Sounds pretty ambitious, but I can't see any reason why it wouldn't work. What sort of performance specs are you hoping for?


----------



## JohninCR (May 6, 2008)

I don't really have any performance goals yet. Supposedly the motor was designed for a scooter to take 2 people to 50mph. My goal is more torque and take-off than speed, but only to be far more efficient than a car in traffic. I've gotten to where I don't want to leave my home/office in the afternoons due to traffic, and here weaving to the front by any means is ok, as traffic laws are only to establish fault in an accident instead of enforced rules. 

It's just for fun and local errands, so range isn't really a consideration. We'll see how it does with a reasonable weight in lead acids, before investing and waiting for better batteries, which shouldn't be too far down the pipe. The bottom line is that with this much stronger motor, and maybe 50-60lbs more weight than my electric bike not considering batteries, I should have something fun, not an ice wagon.
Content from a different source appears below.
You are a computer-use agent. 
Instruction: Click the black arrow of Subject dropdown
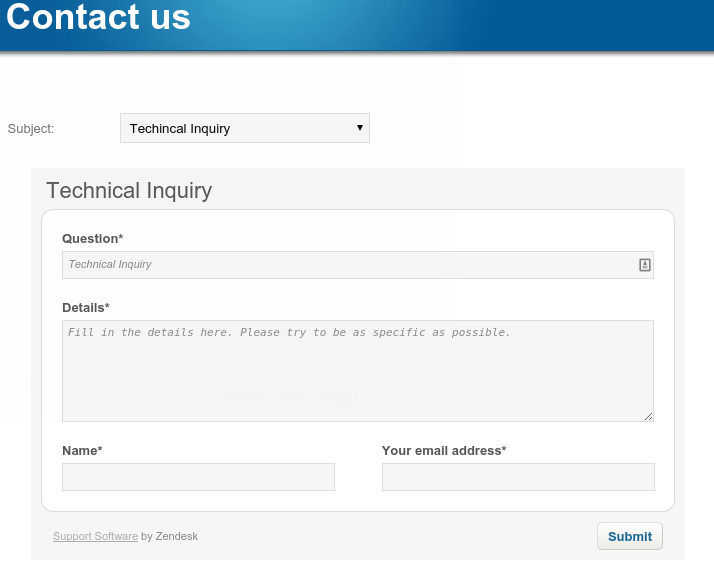pyautogui.click(x=360, y=128)
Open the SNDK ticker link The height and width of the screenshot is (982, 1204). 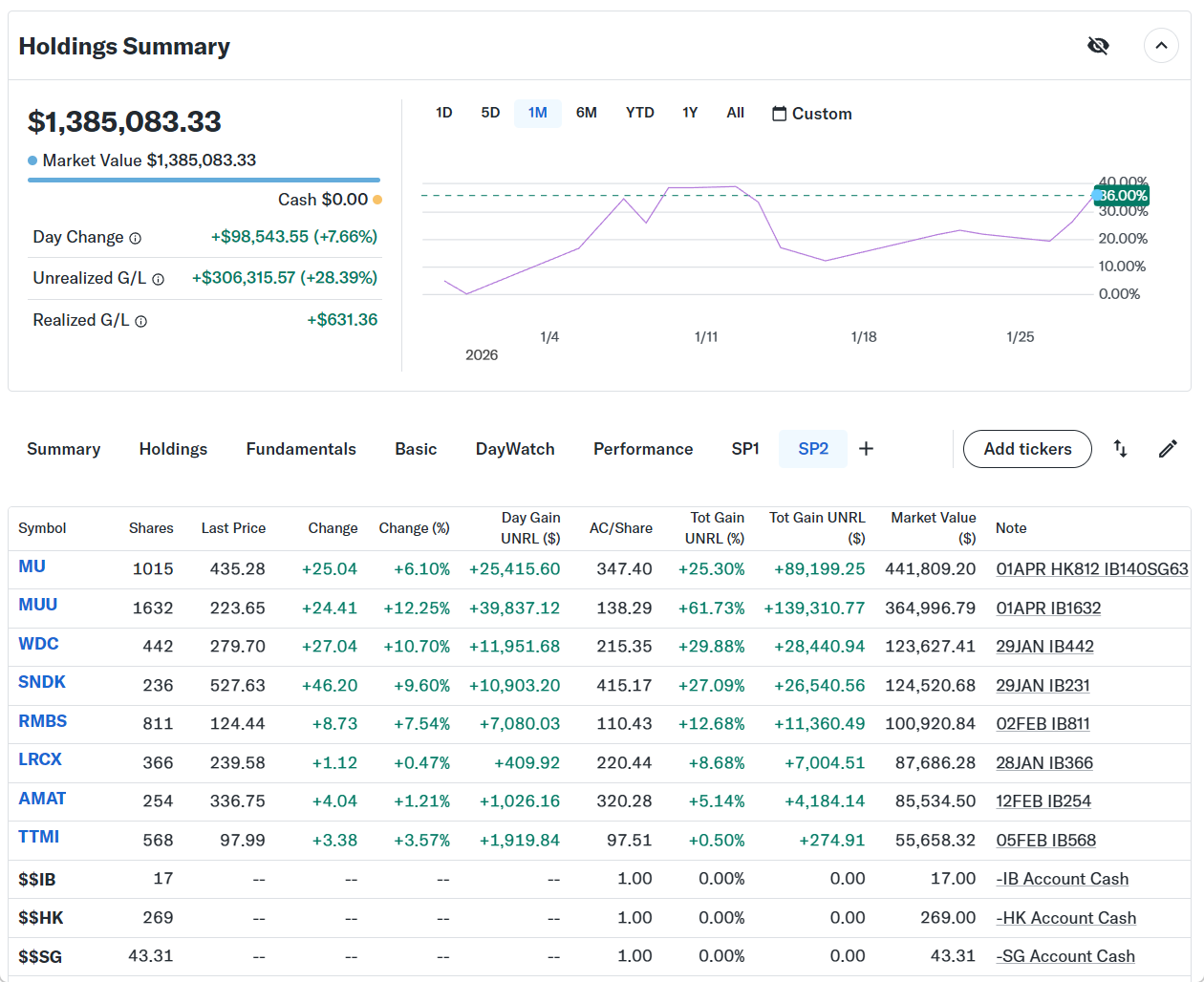tap(42, 682)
Matt, you said ambitious, but where are the pitfalls? I plan to stick to smooth asphalt roads, so I don't need a lot of travel in my suspension. I'll build my center console to fit more batteries than I've seen on most bikes (6-8 full size 12V deep cycle), while keeping them lower to the ground than a normal motorcycle frame would allow. Plus I'll likely overbuild the high stress connections, but still have something fairly lightweight. I already have the motor along with a Kelly 200/100A 24-36v controller, as well as a Curtis 1205-205 that is good for a peak of 350A and 36-48V. I believe the torque converter will not only help with takeoff and hill climbing, but it should also give me more flexibility and reduce the stress on the drive train.

I'll also soon have a donor bike without a motor to use as a test bed, and to get a better idea of gearing ratios and battery requirements before dimensioning my lightweight build, not to mention rob the electronics for lights, turn signals, etc.
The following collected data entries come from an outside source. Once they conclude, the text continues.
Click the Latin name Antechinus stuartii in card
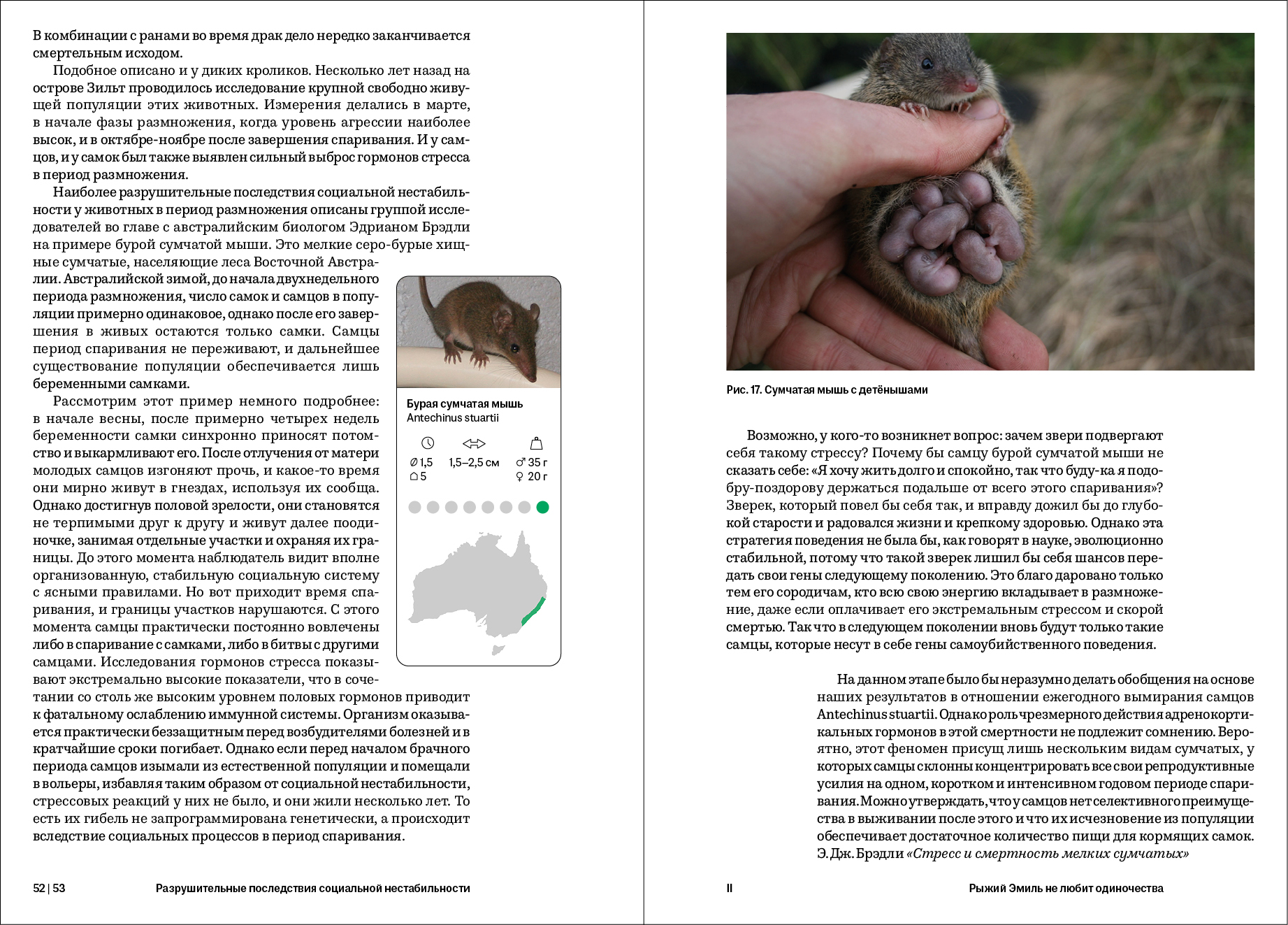 (x=452, y=418)
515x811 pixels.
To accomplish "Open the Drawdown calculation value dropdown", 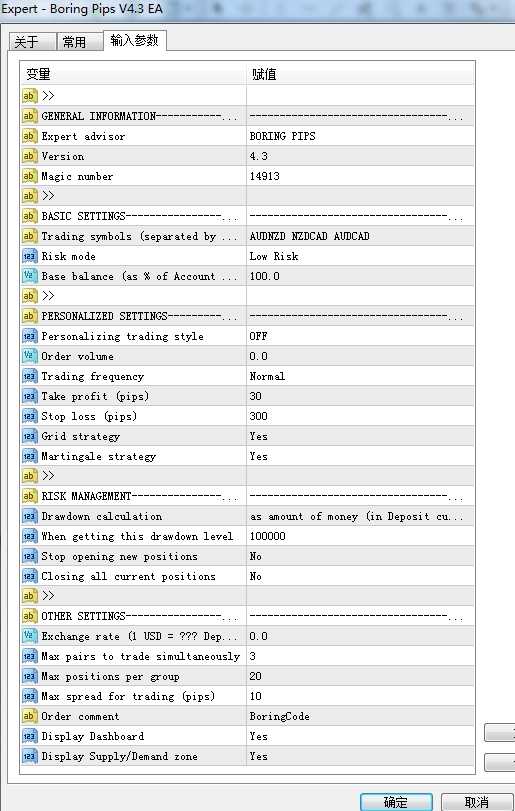I will [x=360, y=516].
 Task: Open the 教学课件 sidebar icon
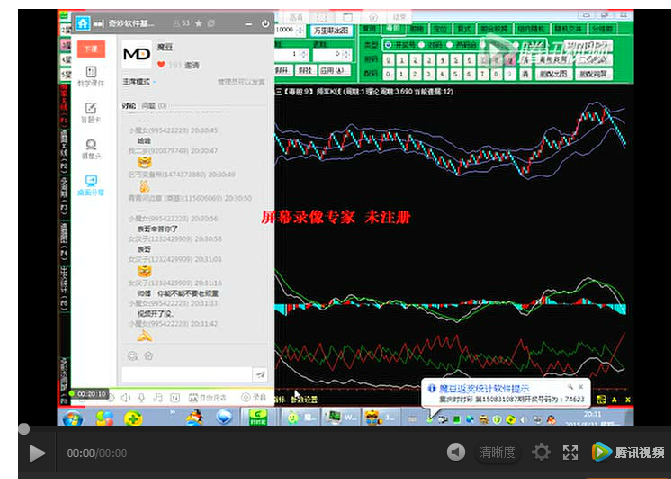pyautogui.click(x=91, y=76)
All advice or opinions is greatly appreciated.

John


----------



## JRP3 (Mar 7, 2008)

If you're comfortable with epoxy and fiberglass cloth you might want to consider using insulating foam board as a core material instead of wood. It's easy to shape, lightweight, and very strong. I've seen instructions for building a recombinant bike using that method. 
I thought this was for free somewhere on the net:
http://www.rqriley.com/xr2.htm
A different setup:
http://www.instructables.com/id/SGFEQ1NFAQEDGF9/


----------



## JohninCR (May 6, 2008)

JRP,

Something I didn't mention is that I like to do things the easy and fast way. If I was building a bicycle then I'd go one of those routes. Instead of a frame as a skeleton to support an exterior skin, I plan to obtain strength more like an insect does with a strong skin that supports the interior guts. Using a foam core board could achieve a similar result, but for only slightly more work to cut the 3-4mm ply, I think I can achieve a narrower form that is ultimately stronger. Also, I'm far more comfortable working with wood, even if it is only the base material.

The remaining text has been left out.